Search code examples
apache-sparkpysparkpipe

Spark RDD.pipe FileNotFoundError: [WinError 2] The system cannot find the file specified


My goal is to call an external (dotnet) process from pyspark via RDD.pipe. As this failed I wanted to test to pipe to a simple command:

spark = SparkSession.builder.master("local").appName("test").getOrCreate()
result_rdd = spark.sparkContext.parallelize(['1', '2', '', '3']).pipe(command).collect()

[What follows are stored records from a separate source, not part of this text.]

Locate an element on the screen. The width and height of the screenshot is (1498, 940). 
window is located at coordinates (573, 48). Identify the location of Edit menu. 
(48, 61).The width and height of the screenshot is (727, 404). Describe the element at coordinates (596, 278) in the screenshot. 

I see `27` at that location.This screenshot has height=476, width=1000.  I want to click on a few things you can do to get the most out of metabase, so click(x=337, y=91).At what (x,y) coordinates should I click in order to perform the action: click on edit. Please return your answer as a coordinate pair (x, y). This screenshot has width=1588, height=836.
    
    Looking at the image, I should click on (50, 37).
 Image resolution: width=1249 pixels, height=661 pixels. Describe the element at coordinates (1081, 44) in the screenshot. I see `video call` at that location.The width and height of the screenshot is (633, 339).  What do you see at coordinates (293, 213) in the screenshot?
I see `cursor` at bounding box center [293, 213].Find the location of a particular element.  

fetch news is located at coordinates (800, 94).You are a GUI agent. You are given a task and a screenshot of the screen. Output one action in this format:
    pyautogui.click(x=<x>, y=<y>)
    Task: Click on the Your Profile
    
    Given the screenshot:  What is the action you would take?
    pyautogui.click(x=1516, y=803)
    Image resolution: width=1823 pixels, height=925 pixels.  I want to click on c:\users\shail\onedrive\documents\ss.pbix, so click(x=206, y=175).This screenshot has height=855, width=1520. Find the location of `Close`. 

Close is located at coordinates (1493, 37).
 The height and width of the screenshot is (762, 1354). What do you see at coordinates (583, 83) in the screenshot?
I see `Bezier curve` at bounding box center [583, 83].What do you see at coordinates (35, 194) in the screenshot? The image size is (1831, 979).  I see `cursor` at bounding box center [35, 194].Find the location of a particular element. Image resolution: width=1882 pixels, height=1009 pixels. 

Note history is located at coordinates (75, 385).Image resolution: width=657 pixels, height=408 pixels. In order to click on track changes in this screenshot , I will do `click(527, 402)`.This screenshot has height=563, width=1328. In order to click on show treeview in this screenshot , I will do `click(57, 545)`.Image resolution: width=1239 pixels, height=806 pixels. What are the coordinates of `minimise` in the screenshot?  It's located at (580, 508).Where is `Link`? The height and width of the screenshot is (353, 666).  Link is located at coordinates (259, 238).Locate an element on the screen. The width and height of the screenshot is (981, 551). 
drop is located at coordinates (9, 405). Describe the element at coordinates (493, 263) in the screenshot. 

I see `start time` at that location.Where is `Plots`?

However, I get the error message:

py4j.protocol.Py4JJavaError: An error occurred while calling z:org.apache.spark.api.python.PythonRDD.collectAndServe.
: org.apache.spark.SparkException: Job aborted due to stage failure: Task 0 in stage 0.0 failed 1 times, most recent failure: Lost task 0.0 in stage 0.0 (TID 0) ( executor driver): org.apache.spark.api.python.PythonException: Traceback (most recent call last):
  File "C:\projectpath\.venv\Lib\site-packages\pyspark\python\lib\pyspark.zip\pyspark\worker.py", line 686, in main
  File "C:\projectpath\.venv\Lib\site-packages\pyspark\python\lib\pyspark.zip\pyspark\worker.py", line 676, in process
  File "C:\projectpath\.venv\lib\site-packages\pyspark\rdd.py", line 540, in func
    return f(iterator)
  File "C:\projectpath\.venv\lib\site-packages\pyspark\rdd.py", line 1117, in func
    pipe = Popen(shlex.split(command), env=env, stdin=PIPE, stdout=PIPE)
  File "C:\Users\username\AppData\Local\Programs\Python\Python39\lib\subprocess.py", line 951, in __init__
    self._execute_child(args, executable, preexec_fn, close_fds,
  File "C:\Users\username\AppData\Local\Programs\Python\Python39\lib\subprocess.py", line 1420, in _execute_child
    hp, ht, pid, tid = _winapi.CreateProcess(executable, args,
FileNotFoundError: [WinError 2] The system cannot find the file specified

Solution

  • Update: I found a workaround to make it work for me. I had a look at the pyspark implementation of the pipe function and if no env parameter is given, they use an empty dictionary as env parameter for Popen, which led to the same error for me when doing it directly for Popen. Just adding some dictionary with values fixed the problem for now:

    pipe(command,  env={"1":"2"})